> **Input**
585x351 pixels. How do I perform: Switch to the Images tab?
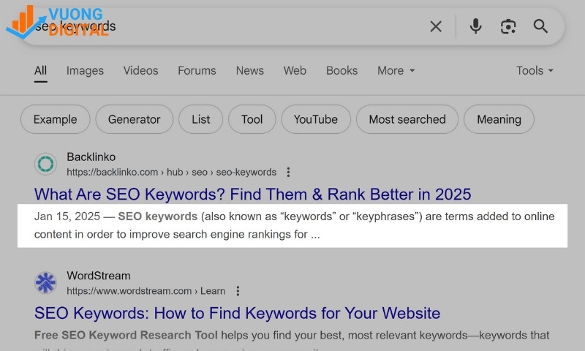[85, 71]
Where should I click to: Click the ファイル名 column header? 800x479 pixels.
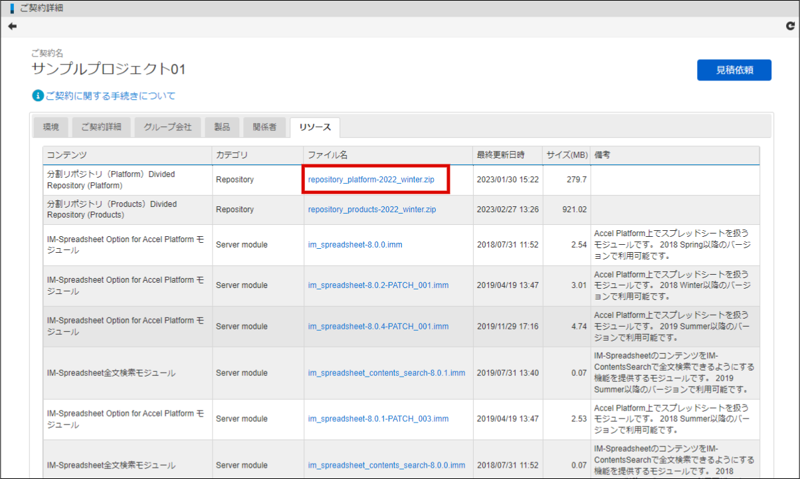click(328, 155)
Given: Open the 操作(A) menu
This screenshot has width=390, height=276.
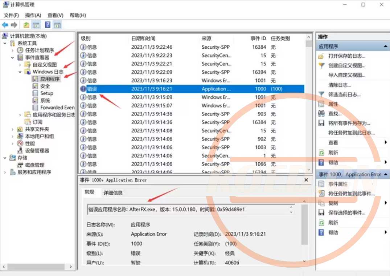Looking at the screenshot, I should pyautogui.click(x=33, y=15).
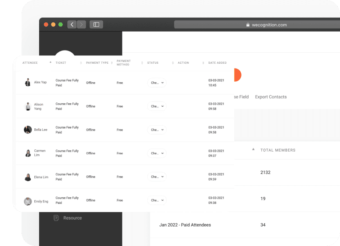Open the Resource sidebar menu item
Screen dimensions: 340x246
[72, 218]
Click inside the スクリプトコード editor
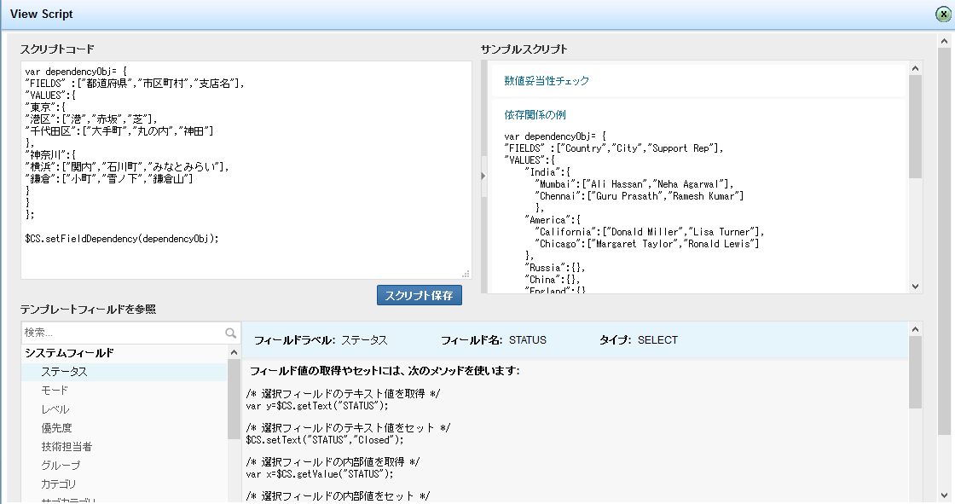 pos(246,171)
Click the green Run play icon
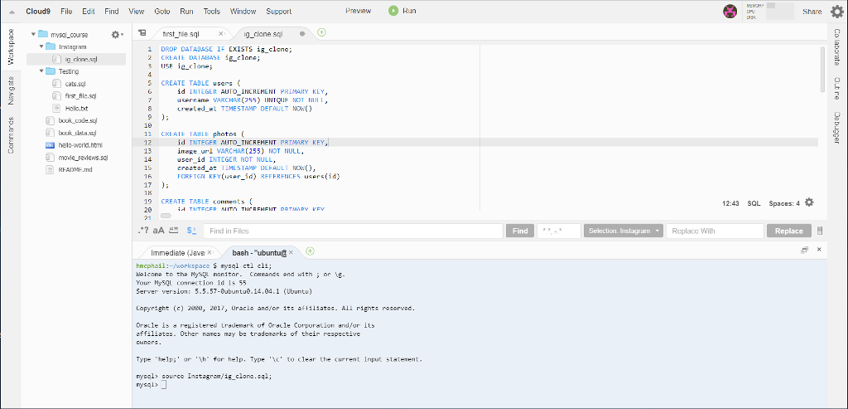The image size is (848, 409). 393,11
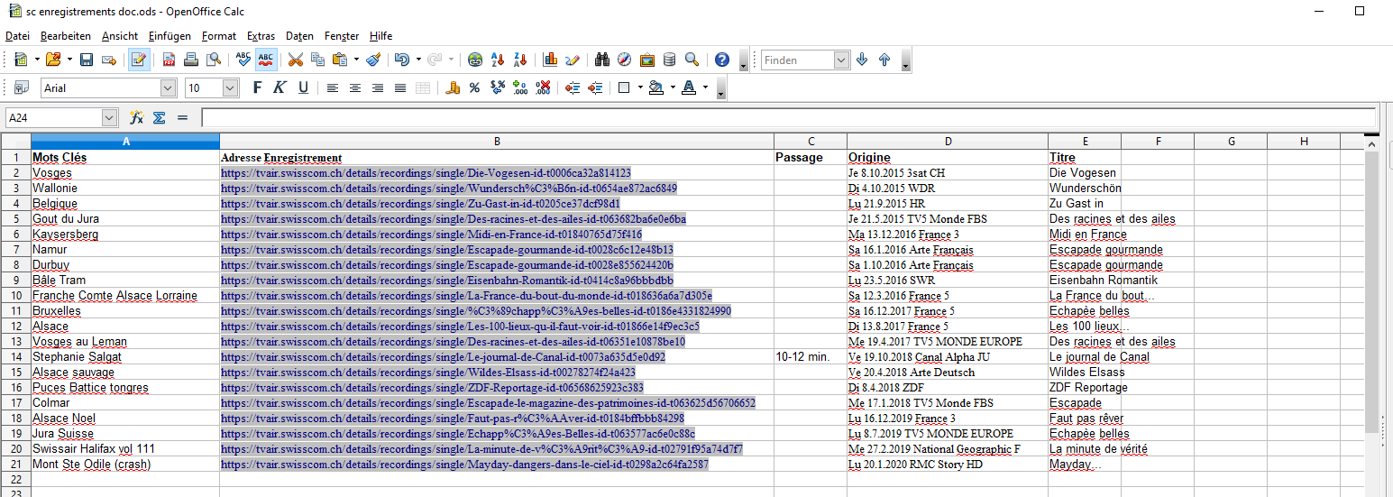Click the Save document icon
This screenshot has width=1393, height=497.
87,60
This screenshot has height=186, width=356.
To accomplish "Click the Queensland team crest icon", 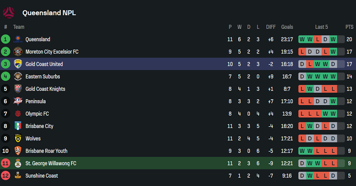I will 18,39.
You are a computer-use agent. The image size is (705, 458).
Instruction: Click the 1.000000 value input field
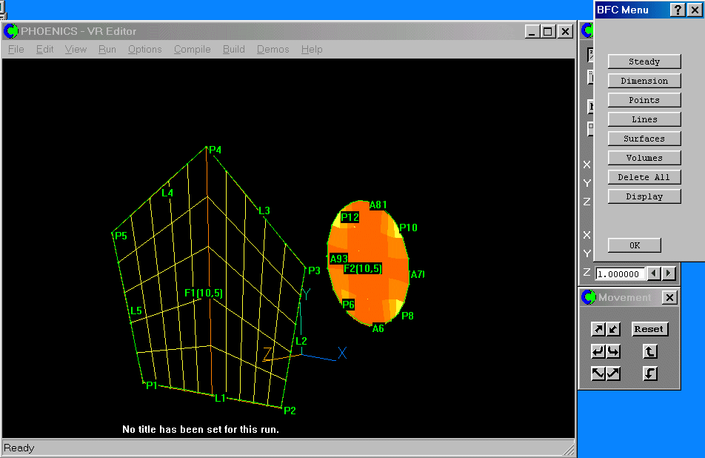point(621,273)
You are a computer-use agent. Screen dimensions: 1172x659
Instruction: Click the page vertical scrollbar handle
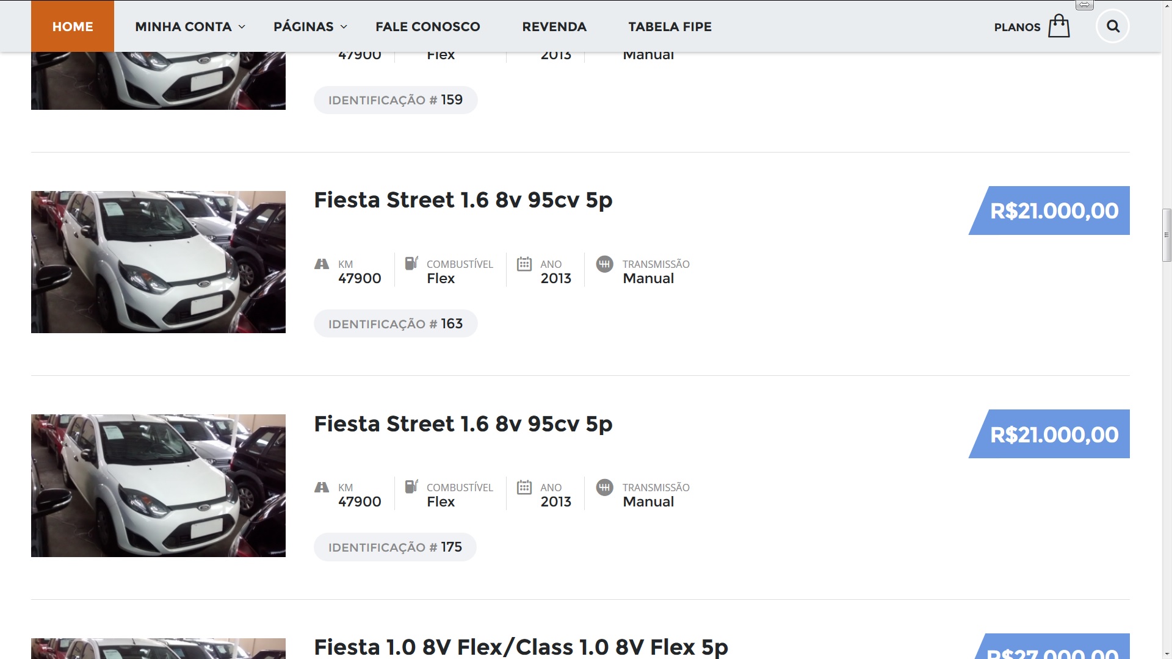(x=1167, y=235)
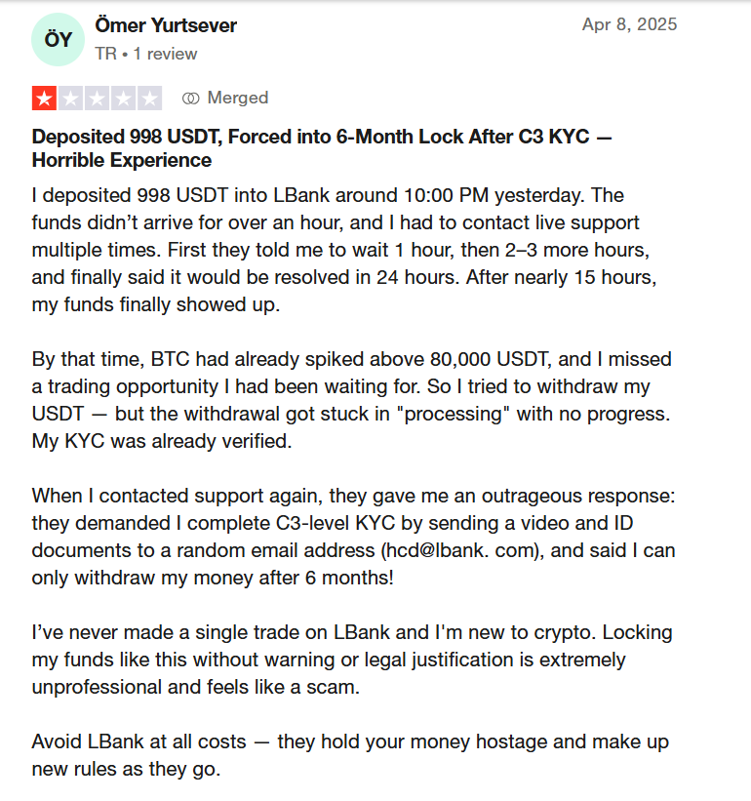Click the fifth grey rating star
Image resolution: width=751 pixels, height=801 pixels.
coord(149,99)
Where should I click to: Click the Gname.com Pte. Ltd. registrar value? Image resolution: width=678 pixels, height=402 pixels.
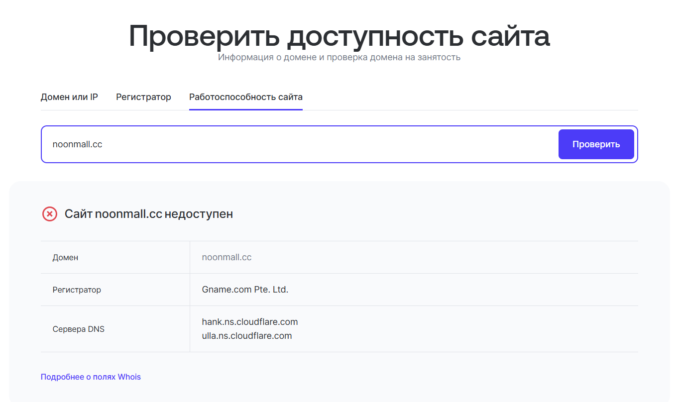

> **Description of the task**
Reproduce exactly the lines above starting at the line containing "Instruction: Click the 1.000000" and ending at the line containing "You are a computer-use agent. Screen", including both, but not the pictures.

> **Written answer**
Instruction: Click the 1.000000 value input field
point(621,273)
You are a computer-use agent. Screen dimensions: 1172x659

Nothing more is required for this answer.